OpenSSH vulnerabilities

The default configuration of OpenSSH through 6.1 enforces a fixed time limit between establishing a TCP connection and completing a login, which makes it easier for remote attackers to cause a denial of service (connection-slot exhaustion) by periodically making many new TCP connections.

The auth_parse_options function in auth-options.c in sshd in OpenSSH before 5.7 provides debug messages containing authorized_keys command options, which allows remote authenticated users to obtain potentially sensitive information by reading these messages, as demonstrated by the shared user account required by Gitolite. NOTE: this can cross privilege boundaries because a user account may intentionally have no shell or filesystem access, and therefore may have no supported way to read an authorized_keys file in its own home directory.

The key_certify function in usr.bin/ssh/key.c in OpenSSH 5.6 and 5.7, when generating legacy certificates using the -t command-line option in ssh-keygen, does not initialize the nonce field, which might allow remote attackers to obtain sensitive stack memory contents or make it easier to conduct hash collision attacks.

OpenSSH 5.6 and earlier, when J-PAKE is enabled, does not properly validate the public parameters in the J-PAKE protocol, which allows remote attackers to bypass the need for knowledge of the shared secret, and successfully authenticate, by sending crafted values in each round of the protocol, a related issue to CVE-2010-4252.

A certain Red Hat modification to the ChrootDirectory feature in OpenSSH 4.8, as used in sshd in OpenSSH 4.3 in Red Hat Enterprise Linux (RHEL) 5.4 and Fedora 11, allows local users to gain privileges via hard links to setuid programs that use configuration files within the chroot directory, related to requirements for directory ownership.

*INSTRUCTION 1*
From the records, copy the lines starting at the one containing "Open Jason Robertson's" and ending at the one containing "[x=145, y=50]", keeping both of those lines and changing nothing.

*DATASET RECORDS*
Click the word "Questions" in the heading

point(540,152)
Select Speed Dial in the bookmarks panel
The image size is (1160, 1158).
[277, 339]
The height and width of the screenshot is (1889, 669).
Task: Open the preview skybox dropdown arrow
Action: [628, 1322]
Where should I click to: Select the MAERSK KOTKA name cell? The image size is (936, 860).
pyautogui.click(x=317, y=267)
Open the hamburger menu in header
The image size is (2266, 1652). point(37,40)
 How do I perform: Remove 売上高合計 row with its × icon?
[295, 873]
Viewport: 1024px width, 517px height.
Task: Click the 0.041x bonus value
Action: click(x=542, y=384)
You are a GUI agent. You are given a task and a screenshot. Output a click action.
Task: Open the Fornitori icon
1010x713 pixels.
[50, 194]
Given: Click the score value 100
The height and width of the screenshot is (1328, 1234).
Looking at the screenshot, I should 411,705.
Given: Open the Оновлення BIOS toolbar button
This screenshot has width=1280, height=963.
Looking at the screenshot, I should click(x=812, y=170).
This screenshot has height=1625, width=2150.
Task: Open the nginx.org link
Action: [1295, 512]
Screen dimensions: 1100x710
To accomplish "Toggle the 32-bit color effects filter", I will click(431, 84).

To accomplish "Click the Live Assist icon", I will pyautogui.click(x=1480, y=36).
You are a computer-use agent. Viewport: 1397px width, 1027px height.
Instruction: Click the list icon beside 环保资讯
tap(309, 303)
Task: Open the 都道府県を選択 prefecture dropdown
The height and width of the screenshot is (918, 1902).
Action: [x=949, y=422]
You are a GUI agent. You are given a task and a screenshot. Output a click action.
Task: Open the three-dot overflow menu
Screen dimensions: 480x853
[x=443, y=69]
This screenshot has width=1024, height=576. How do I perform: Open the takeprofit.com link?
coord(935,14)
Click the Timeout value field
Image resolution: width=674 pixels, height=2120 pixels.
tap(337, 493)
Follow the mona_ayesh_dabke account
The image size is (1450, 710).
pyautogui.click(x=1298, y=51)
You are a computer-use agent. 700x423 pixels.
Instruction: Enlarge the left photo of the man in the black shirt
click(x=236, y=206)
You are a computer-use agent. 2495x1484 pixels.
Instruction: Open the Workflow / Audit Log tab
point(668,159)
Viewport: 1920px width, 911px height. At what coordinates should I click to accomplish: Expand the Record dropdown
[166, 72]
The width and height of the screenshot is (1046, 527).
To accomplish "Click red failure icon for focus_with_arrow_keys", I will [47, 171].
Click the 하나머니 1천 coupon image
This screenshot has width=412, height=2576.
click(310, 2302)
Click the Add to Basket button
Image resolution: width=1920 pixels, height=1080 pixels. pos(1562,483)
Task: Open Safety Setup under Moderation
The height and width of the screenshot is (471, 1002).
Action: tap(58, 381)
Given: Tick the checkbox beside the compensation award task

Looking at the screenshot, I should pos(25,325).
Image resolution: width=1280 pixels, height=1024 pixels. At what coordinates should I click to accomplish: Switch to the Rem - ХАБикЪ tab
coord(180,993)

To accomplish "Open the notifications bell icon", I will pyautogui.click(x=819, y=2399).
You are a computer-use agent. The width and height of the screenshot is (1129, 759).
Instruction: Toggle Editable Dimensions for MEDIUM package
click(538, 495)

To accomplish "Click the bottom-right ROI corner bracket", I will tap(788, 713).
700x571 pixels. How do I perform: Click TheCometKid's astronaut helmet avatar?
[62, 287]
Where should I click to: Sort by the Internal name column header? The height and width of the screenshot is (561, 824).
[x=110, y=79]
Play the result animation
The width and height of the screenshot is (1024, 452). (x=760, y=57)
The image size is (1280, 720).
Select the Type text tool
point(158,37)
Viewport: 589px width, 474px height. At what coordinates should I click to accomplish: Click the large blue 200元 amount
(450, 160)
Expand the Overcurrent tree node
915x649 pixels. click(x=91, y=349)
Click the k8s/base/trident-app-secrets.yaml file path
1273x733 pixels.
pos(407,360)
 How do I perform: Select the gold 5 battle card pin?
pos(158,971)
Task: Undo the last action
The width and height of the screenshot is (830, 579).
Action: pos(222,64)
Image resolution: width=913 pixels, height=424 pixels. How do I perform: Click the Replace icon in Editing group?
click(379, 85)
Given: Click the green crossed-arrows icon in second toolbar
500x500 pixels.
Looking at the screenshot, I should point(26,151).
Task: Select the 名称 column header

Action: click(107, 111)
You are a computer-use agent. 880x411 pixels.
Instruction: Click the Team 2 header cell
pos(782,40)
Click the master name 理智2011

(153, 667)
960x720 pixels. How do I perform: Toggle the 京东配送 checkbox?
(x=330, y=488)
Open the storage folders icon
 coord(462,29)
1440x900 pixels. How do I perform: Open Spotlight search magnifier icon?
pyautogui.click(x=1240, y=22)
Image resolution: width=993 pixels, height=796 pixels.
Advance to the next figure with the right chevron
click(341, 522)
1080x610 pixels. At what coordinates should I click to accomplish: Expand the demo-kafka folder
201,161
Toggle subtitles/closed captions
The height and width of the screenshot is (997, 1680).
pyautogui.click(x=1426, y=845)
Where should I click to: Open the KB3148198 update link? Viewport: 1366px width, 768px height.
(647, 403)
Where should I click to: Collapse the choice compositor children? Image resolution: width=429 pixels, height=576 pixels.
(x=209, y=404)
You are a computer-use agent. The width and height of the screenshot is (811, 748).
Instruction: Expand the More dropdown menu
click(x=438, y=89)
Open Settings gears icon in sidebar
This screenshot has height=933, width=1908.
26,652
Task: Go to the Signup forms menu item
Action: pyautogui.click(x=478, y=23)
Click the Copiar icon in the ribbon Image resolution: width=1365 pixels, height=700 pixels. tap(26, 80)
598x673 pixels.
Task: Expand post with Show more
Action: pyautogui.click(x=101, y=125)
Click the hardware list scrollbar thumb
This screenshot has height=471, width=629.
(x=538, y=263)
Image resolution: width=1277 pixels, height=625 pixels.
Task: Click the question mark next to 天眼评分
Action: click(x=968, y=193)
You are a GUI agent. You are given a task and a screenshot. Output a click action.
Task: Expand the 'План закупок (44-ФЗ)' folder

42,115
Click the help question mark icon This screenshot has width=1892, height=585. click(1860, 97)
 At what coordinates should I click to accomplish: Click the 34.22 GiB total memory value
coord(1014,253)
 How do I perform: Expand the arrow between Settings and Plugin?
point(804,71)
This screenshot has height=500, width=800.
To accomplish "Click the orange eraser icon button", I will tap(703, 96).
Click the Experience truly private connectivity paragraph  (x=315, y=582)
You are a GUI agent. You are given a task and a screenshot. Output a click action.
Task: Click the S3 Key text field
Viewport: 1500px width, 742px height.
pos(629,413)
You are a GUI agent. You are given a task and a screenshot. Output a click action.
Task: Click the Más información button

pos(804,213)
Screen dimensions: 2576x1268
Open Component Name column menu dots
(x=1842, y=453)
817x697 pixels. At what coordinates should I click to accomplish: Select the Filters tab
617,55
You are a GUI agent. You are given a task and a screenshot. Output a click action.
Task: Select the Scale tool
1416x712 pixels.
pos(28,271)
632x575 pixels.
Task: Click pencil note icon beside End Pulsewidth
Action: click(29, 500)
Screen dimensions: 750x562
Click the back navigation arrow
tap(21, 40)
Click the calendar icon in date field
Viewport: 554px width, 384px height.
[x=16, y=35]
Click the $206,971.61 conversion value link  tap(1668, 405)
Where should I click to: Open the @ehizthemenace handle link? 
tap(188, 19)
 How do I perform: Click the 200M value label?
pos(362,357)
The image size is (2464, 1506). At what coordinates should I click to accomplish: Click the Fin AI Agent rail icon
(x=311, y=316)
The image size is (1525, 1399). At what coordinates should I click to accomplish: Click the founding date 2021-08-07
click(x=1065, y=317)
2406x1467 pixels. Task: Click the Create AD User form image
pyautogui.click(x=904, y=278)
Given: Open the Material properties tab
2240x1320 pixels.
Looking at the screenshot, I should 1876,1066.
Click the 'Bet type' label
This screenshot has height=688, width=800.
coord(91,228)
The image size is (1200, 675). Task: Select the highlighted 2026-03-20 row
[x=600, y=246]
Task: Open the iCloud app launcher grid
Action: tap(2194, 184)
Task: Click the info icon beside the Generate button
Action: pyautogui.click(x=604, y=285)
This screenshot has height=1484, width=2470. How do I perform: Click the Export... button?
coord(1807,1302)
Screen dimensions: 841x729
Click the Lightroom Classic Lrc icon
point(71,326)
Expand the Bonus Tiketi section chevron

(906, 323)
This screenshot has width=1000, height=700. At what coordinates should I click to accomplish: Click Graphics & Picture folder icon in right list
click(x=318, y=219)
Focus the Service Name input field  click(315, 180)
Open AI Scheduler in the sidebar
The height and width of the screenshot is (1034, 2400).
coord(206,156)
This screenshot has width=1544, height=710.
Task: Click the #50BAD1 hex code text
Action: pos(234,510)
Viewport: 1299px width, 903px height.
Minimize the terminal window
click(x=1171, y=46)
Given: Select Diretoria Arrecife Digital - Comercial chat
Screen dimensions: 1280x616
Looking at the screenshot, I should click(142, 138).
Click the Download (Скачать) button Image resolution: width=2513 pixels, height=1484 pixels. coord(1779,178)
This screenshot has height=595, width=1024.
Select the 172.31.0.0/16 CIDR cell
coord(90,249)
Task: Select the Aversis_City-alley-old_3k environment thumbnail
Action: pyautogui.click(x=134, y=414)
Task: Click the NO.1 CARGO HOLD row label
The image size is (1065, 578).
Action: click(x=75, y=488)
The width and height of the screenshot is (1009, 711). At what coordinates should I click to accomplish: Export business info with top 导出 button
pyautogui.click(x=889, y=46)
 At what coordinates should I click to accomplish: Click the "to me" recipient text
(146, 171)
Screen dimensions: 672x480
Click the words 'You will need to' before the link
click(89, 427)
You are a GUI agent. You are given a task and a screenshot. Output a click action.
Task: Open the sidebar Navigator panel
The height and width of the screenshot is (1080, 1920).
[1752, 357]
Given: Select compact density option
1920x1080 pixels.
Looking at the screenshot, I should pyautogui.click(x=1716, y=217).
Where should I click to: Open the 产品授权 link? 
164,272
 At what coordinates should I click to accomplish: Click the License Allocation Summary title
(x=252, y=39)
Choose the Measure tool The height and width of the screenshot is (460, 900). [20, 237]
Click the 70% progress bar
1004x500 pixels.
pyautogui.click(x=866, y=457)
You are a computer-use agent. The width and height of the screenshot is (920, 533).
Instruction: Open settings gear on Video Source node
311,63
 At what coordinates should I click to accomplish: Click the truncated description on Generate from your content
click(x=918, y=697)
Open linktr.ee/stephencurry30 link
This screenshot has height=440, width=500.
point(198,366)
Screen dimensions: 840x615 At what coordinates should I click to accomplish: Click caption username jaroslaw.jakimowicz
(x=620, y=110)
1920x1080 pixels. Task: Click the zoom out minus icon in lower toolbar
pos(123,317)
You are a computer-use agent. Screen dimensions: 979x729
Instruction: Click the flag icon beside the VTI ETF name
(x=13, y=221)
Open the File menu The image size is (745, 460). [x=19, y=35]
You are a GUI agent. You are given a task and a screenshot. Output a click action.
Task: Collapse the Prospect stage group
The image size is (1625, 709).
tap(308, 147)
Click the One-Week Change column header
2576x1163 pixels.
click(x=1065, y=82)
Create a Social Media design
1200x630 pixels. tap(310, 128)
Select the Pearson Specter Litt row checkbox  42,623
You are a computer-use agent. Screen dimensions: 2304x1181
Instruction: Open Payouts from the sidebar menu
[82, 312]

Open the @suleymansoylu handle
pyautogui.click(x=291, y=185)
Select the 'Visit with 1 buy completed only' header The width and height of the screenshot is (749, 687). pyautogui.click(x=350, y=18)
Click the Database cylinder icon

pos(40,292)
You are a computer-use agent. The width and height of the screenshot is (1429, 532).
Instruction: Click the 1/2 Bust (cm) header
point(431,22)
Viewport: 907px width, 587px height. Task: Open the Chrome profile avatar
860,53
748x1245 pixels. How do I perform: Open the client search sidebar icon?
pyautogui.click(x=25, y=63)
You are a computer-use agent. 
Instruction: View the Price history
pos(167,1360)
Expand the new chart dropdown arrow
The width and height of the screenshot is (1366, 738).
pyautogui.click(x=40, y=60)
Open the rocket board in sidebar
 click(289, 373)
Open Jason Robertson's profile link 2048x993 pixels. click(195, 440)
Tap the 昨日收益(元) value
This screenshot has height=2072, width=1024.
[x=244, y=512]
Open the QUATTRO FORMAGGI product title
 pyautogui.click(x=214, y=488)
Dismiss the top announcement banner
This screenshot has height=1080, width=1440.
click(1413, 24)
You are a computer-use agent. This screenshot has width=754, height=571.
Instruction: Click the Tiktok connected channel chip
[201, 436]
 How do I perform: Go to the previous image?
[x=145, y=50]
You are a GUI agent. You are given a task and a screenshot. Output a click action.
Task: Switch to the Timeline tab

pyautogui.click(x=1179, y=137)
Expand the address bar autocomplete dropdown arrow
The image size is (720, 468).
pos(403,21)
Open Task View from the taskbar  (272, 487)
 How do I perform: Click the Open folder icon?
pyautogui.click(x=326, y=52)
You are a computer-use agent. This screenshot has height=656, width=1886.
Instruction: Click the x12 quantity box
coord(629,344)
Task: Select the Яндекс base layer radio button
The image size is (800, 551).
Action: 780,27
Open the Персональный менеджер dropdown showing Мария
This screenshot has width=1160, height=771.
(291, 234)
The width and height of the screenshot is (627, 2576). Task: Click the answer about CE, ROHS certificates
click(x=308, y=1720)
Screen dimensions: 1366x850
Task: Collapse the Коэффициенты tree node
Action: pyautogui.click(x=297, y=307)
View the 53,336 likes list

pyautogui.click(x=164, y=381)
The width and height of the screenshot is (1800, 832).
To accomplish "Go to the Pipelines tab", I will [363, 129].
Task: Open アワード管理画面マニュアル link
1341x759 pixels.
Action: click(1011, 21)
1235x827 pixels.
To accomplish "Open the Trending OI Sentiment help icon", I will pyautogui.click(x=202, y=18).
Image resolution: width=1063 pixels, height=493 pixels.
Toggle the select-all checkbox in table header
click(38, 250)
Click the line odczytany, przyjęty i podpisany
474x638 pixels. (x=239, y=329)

*INSTRUCTION 2*
Answer these questions from the OpenSSH vulnerabilities text:
(a) Which function in auth-options.c provides debug messages containing authorized_keys command options?
(b) In which OpenSSH versions does the key_certify function fail to initialize the nonce field?
(c) Which operating systems are named as using the Red Hat modification to the ChrootDirectory feature?

*TASK RESULT 1*
Open Jason Robertson's profile link 2048x993 pixels. click(195, 440)
Tap the 昨日收益(元) value
This screenshot has height=2072, width=1024.
[x=244, y=512]
Open the QUATTRO FORMAGGI product title
 pyautogui.click(x=214, y=488)
Dismiss the top announcement banner
This screenshot has height=1080, width=1440.
click(1413, 24)
You are a computer-use agent. This screenshot has width=754, height=571.
Instruction: Click the Tiktok connected channel chip
[201, 436]
 How do I perform: Go to the previous image?
[x=145, y=50]

*TASK RESULT 2*
(a) The auth_parse_options function.
(b) OpenSSH 5.6 and 5.7.
(c) Red Hat Enterprise Linux (RHEL) 5.4 and Fedora 11.